Amazing Machines Intros BRUTE VRS ‘Virtual Recall Sheet’


Amazing Machines has introduced BRUTE VRS, a virtual patch recall app for the Arturia Minibrute synthesizer. 

The Minibrute is old-school when it comes to patch memory – you have to write them down and you recall patches by moving all the knobs to the ‘saved’ posiitons.

BRUTE VRS doesn’t automate this, but it lets you create a screen representation of your Minibrute patches and then save them for recall. Here’s what they have to say about it:

Although the BRUTE VRS does not generate any sound on it’s own, special attention to detail has been taken to achieve visual feedback that is as close as possible to the hardware instrument, including the LEDs for Octave Selection, Envelopes, LFO and Arpeggiator Tempo.

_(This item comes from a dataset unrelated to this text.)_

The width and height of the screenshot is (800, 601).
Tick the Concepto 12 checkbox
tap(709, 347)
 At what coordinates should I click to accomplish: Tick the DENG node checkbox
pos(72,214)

The Pitch and Mod Wheels respond to incoming MIDI Data from your MINIBRUTE, while the Envelopes’ LEDs blink, in a similar fashion to the hardware, when notes are played and depending on how the Envelopes are set. The Arpeggiator Tempo can be Synced to your DAW’s Tempo using the Clock Source Switch. This level of detail may sound trivial at first, for a simple Virtual Recall Sheet, but it’s essential to allow the end user to store and load patches fast and easy.

Here’s a demo of BRUTE VRS in action:


  • 1 Reaktor Ensemble
  • Virtual representation of every single parameter on the hardware instrument
  • Virtual representation of all the blinking LEDs, as close as possible to hardware response
  • Use software instead of paper to store your patches


Native Instruments’ Reaktor or Reaktor Player, version 5.8 or newer

Pricing and Availability:

BRUTE VRS is available for US $14.99.

20 thoughts on “Amazing Machines Intros BRUTE VRS ‘Virtual Recall Sheet’

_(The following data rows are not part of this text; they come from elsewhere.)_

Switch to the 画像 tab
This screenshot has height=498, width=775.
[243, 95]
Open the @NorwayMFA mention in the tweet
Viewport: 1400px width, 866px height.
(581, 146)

    1. Telephone screens are tiny. I have trouble seeing the text on a 21″ monitor sometimes. Do you seriously think you look cool scrolling through your magnified cell phone screen for ten minutes while the audience waits for some sort of sound to start happening?

      I’ll wait for a servo-actuated device that connects robotic controls to the knobs and sliders of the Minibrute so that the computer can control it directly. Yeah, it would be expensive, or not depending on if you are clever enough to print it all yourself in a 3D printer, make it pneumatic for quiet and safety and reliability. Roboticize your analog synth 1950s old school Asimovian style. That would out-hip Thomas Dolby.

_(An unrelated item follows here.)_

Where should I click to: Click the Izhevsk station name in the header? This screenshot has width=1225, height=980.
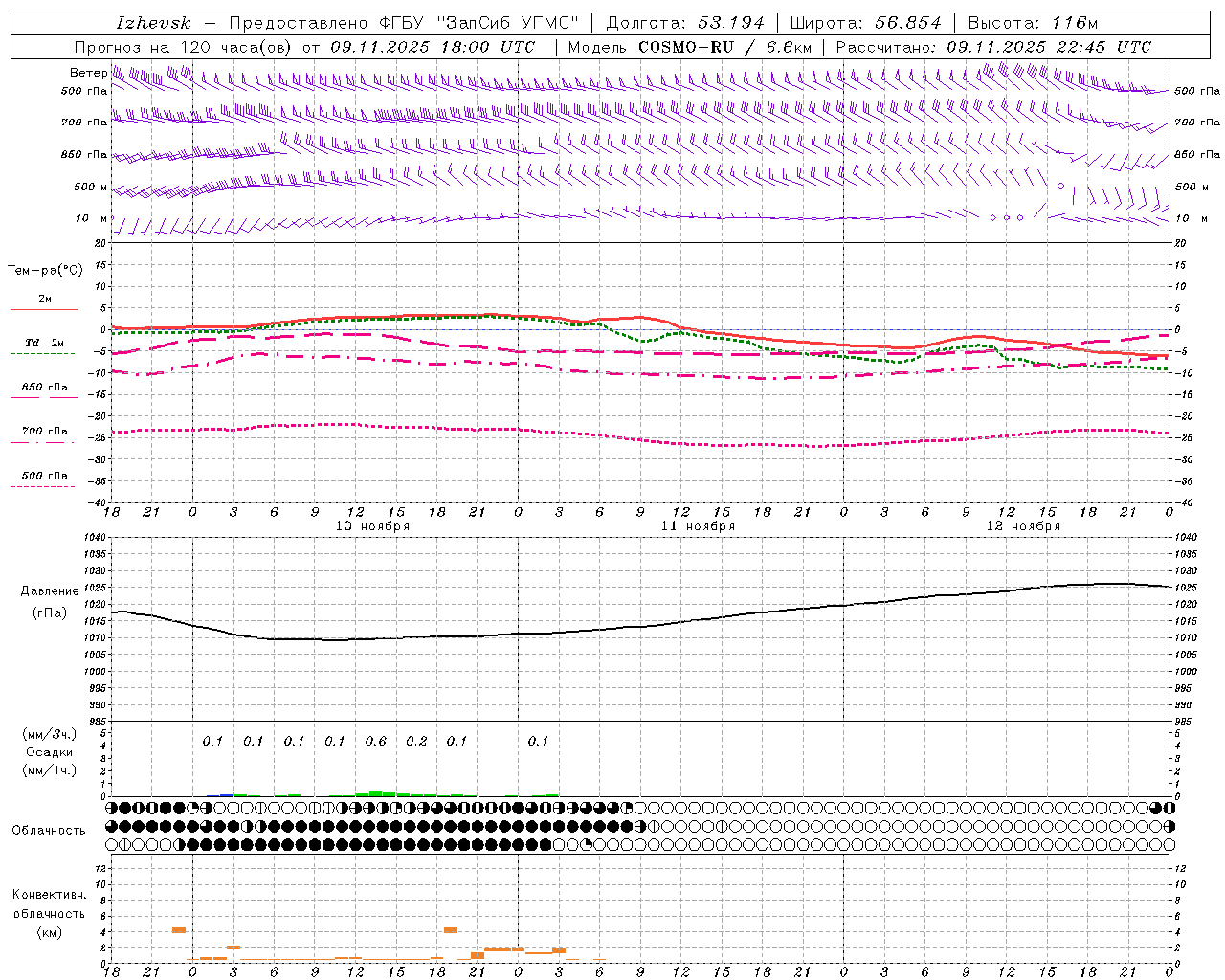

      1. Use your brain and a patch sheet. People have managed for decades using analogue synths without the aid of presets. There are people that can dial in a patch on a mono/poly or ms20 or pro 1 or model d. Etc. Yet you struggle with a micrrobrute! There is something seriously wrong there.

  1. I think I would try to start modelling the oscillators and filters using reaktor and start trying to build a Mini-Brute emulation. This GUI looks great.

  2. So i guess you’d hace to recreate the patch all over again, a bit time consuming but maybe you’ll learn it faster that way. Nice effort though.

  3. I’ve created my own make-shift version of this for the MicroBrute on the iPad. In TouchOSC, I simply recreated the GUI of the MicroBrute; once I have a patch created on the hardware I like, I recreate it in TouchOSC (realize, of course, nothing is getting transferred either way) so I can see where my knobs/sliders/switches are set. Take a screenshot, and I’m good to go.
    Example screenshot here:

    1. I like this better than the reaktor version, the iPad is more immediate and can be sat next to the synth, plus your using touch and don’t need to go reaching for the mouse. It’s very crisp and clear too, good idea with this!

  4. make it an ios app and it’d bee cool. make it an ios app with image recognition (to convert photos to presets) and it’d be awesome. otherwise i see no point in this “app”

  5. This’d be a good use of photo-recognition technology. Shoot a pic of the synth setup. PR engine renders this to a screen graphic that can be archived. Call up a graphic then point the camera at the synth. PR engine to the stored graphic and allows you to null the controls against the store setup.

    If anyone wants to implement this, we can discuss royalty arrangements….

  6. I actually enjoy going oldschool with the preset sheets sold by Arturia. Parameters are set a lot faster and more precise than by looking at a screen, then the MB, then screen… Also you can “store” variations of a preset by using non-permanent markers in different colours. Only drawback is that the sheets not cheap.

  7. This would take way longer than taking a picture. Anyone serious should use a tablet if you are worried about screen size on phones. Just snap it and be done with it.